As five more of the resort’s primary and secondary schools prepare to convert to academy status from September, Blackpool Council leader Simon Blackburn has spoken out about the moves.
He said: “The Labour group is absolutely and fundamentally opposed to the creeping academisation of Blackpool schools.
“Governors and headteachers should be resisting attempts to bring private sponsors into state schools.
“As we have previously stated, we will back pupils, parents, staff and trade unions in their opposition to the creeping privatisation of the education system under this Government.”
From September three of the resort’s primary schools, Devonshire, Anchorsholme and Park, have opted to form a multi-academy trust together.

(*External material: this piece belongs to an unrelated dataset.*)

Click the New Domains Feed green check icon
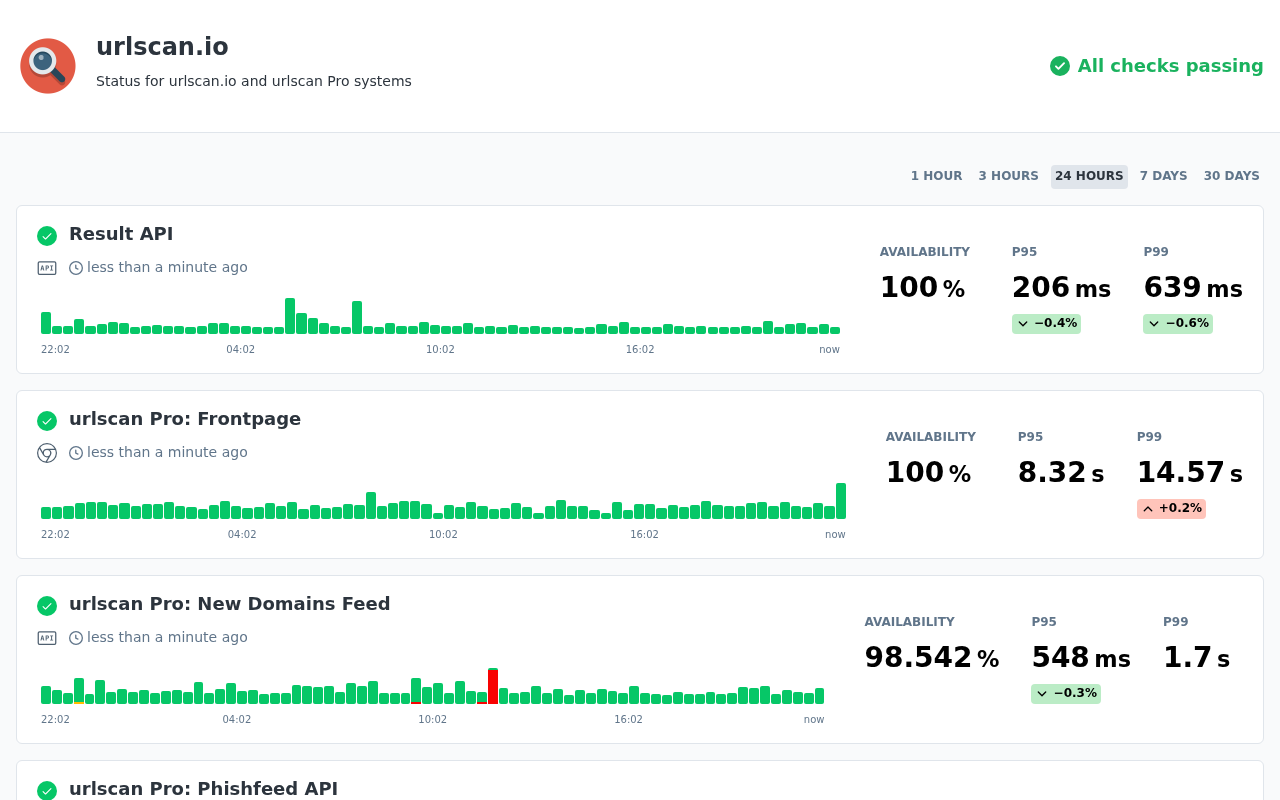The height and width of the screenshot is (800, 1280). [47, 606]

Unity College in North Shore is also converting, to join the Fylde coast Teaching School Alliance, which also includes Hodgson Academy in Poulton and Montgomery High School in Bispham.
An academy is a publicly funded school free from local authority control, overseen by sponsors which can be charitable or commercial.
Palatine Community Sports College has been handed an academy order by Department for Education (DfE) bosses after Ofsted inspectors slammed the South Shore secondary as “inadequate” and “requiring improvement”.
Coun Blackburn added that, in cases such as this, as much as possible should be done to bring in “genuine” sponsors.
He added: “If academy status is absolutely necessary or unavoidable – as in the case of schools deemed by Ofsted to be ‘failing’ – we should look for public sector or genuine charitable sponsors, or finding other ways of managing the situation to avoid the influence of private money being brought to bear.”
Union bosses today praised the council leader for taking a stand against academies.
John Girdley, Lancashire’s national executive member for the NASUWT, said: “I applaud Simon Blackburn if he’s calling on heads and governors to resist (the academy movement) and I will be calling on teachers to resist it.
“I sincerely hope there is a movement to resist what is going on. Finally people are getting wise to what is going on.
“It is genuinely creeping privatisation and creeping profit taking.”
Peter Marsden, Blackpool branch secretary for Unison, said: “Our position is in common with Simon Blackburn. Our concern is the break-up of local schools.”
A DfE spokesman said: “With results in academies improving far faster than the national average, it is no wonder that so many already successful schools want to convert and drive up standards even further.”
“In addition we will not stand by when a school is underperforming and its pupils are being failed. We believe the best way to turn around such schools is under the guidance of experienced academy sponsors with a track record of success.”